Derzeit muss ein Künstler ein
durchschnittliches Jahreseinkommen von mindestens 3.900 Euro
vorweisen. Zukünftig sollen jährlich die
Einkommensverhältnisse von mindestens fünf Prozent aller
Versicherten überprüft werden. Sie sollen verpflichtet
werden, der KSK ihre tatsächlichen Einkommen der vergangenen
vier Jahre durch Vorlage ihrer Einkommensteuerbescheide oder
entprechender Gewinn- und Verlustrechnungen offen zu legen.
Überprüfung der
Unternehmen
Auch die zur Zahlung der Künstlersozialabgabe
verpflichteten Unternehmen sollen stärker kontrolliert und vor
allem vollständig erfasst werden.

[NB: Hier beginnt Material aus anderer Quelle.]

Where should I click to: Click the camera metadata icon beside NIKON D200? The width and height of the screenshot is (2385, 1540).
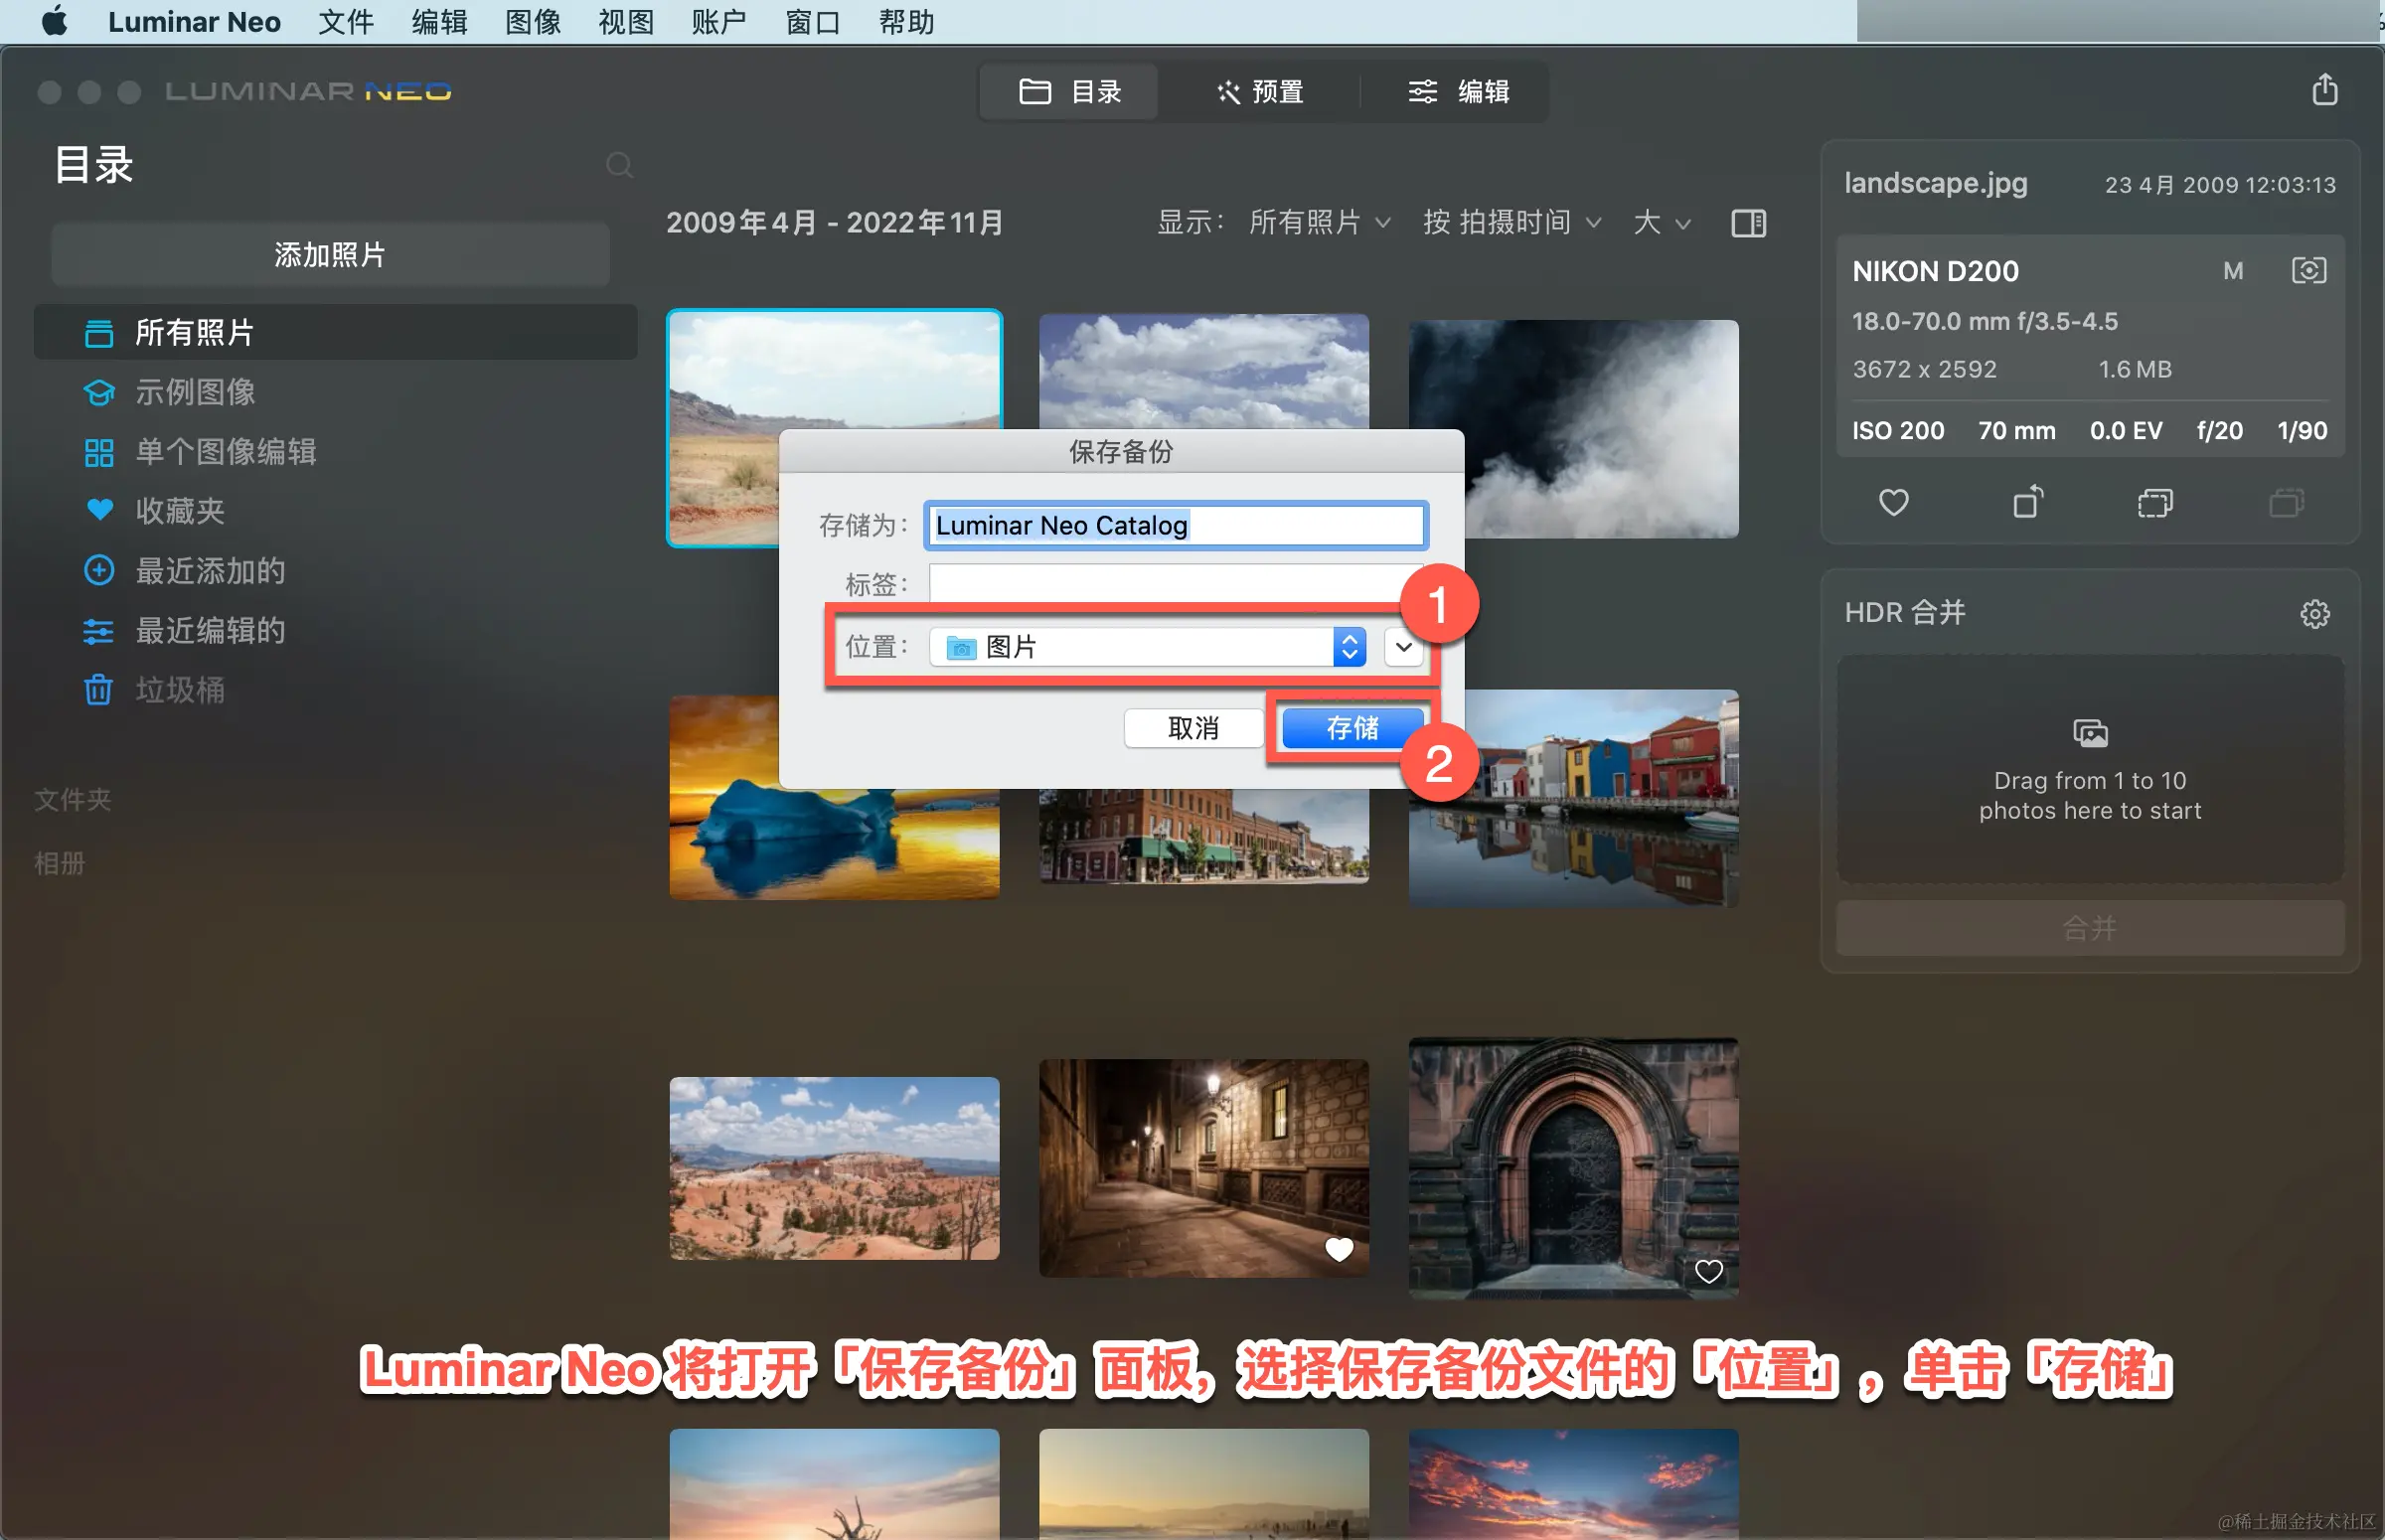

Um dies zu
gewährleisten, sollen etwa 280.000 Unternehmen durch die
Deutsche Rentenversicherung auf ihre Abgabepflicht
überprüft werden. Bislang lag dies in der Hand der KSK,
doch deren Personal reicht dafür bei weitem nicht aus. Bei
Verstößen gegen die Abgabepflicht drohen nach dem Willen
des Kabinetts deutlich höhere Strafen - bis zu 50.000 statt
5.000 Euro.
Die Bundesregierung hofft, dass das Gesetz
noch vor der Sommerpause verabschiedet werden kann.